Effect of frequency on M₂ inhibition or M₁ facilitation of rat urinary bladder contractility. A: average percent modulation of rat urinary bladder strip contractility to electrical stimulation of 8 V, 2-60 Hz, 1-ms pulse duration, produced by 10 nM PZP and 10 nM Meth, and, for time controls, run simultaneously without antagonist. Data are expressed as average percent modulation ± SE. %Modulation = 100 × (postdrug contraction in grams – predrug contraction in grams)/predrug contraction in grams for each frequency. B: actual difference in grams ± SE of postdrug contractions minus predrug base-line contractions for time control, 10 nM PZP, and 10 nM Meth.

Fig. 4

Ethidium bromide-stained agarose gel of reverse transcriptase-polymerase chain reaction (RT-PCR) products for the m1-m5 muscarinic receptors.

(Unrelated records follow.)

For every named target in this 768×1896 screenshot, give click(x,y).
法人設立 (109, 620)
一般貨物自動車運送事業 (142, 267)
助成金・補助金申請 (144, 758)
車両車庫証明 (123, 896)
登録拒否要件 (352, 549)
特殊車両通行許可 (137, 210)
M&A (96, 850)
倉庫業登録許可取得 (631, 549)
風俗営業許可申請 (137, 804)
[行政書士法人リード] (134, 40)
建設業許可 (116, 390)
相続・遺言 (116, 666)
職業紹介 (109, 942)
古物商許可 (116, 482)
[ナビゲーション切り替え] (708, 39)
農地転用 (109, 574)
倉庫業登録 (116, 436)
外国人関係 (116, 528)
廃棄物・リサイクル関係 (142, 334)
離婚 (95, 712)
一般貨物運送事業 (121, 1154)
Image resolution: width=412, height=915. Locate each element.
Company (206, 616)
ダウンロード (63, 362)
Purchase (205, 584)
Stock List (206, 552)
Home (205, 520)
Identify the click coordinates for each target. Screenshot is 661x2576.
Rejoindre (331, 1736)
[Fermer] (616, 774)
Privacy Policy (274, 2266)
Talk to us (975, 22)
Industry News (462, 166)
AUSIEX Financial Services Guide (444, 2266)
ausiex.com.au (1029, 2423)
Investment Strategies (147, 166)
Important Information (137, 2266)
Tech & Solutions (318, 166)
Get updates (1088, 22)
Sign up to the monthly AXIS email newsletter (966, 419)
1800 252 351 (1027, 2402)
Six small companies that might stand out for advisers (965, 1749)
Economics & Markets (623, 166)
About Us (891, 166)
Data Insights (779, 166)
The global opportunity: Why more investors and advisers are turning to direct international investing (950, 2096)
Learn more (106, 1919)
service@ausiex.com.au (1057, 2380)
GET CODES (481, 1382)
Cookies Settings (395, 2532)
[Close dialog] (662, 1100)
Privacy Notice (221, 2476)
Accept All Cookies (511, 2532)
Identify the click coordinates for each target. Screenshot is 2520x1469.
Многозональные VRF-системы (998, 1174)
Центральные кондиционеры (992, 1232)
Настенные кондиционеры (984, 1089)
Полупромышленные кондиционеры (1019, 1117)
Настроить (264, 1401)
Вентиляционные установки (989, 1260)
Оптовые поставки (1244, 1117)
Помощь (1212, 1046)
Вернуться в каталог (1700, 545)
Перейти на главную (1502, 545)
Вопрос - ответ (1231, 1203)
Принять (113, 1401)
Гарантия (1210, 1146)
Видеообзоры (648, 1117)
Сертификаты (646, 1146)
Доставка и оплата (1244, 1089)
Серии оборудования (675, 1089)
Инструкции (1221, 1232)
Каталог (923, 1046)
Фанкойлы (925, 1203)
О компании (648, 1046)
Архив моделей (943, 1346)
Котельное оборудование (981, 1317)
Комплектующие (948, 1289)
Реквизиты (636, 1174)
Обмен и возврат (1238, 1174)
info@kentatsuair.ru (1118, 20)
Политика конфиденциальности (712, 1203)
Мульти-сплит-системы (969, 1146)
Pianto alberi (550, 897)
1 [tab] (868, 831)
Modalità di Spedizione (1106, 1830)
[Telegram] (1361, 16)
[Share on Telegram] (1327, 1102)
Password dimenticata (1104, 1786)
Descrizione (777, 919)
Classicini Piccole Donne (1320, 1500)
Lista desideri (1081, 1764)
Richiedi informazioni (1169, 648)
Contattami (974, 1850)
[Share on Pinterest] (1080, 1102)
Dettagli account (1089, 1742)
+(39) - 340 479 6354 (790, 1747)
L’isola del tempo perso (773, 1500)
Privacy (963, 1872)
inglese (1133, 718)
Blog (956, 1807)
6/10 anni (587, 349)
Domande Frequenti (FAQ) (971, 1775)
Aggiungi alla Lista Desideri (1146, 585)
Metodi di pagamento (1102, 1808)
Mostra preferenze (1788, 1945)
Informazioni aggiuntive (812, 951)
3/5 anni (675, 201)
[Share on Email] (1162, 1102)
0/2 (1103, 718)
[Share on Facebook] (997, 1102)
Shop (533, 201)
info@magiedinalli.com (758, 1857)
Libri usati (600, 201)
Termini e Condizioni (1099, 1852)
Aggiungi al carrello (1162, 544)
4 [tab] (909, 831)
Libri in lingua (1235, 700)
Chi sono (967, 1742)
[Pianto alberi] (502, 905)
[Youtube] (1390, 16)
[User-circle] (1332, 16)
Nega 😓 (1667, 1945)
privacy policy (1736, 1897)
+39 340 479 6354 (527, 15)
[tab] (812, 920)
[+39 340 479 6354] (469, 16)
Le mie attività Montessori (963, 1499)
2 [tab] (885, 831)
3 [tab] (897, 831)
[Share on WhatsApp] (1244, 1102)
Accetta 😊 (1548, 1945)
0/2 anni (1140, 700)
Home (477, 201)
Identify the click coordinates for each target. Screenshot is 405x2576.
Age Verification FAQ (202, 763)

Primers specific for muscarinic receptor subtypes were used to amplify DNA products, with the use of PCR, from a cDNA library prepared from rat urinary bladder RNA. Lane 1, m1-a primers, 123-base pair (bp) product; lane 2, m1-b primers, 175-bp product; lane 3, m2 primers, 686-bp product; lane 4, m3 primers, 433-bp product; lane 5, m4 primers, 587-bp product; lane 6, m5 primers, no product; lane 7, no RT control with m1-a primers, no product; lane 8, molecular weight marker. Top arrow, 725 bp; middle arrow, 417 bp; bottom arrow, 200 bp.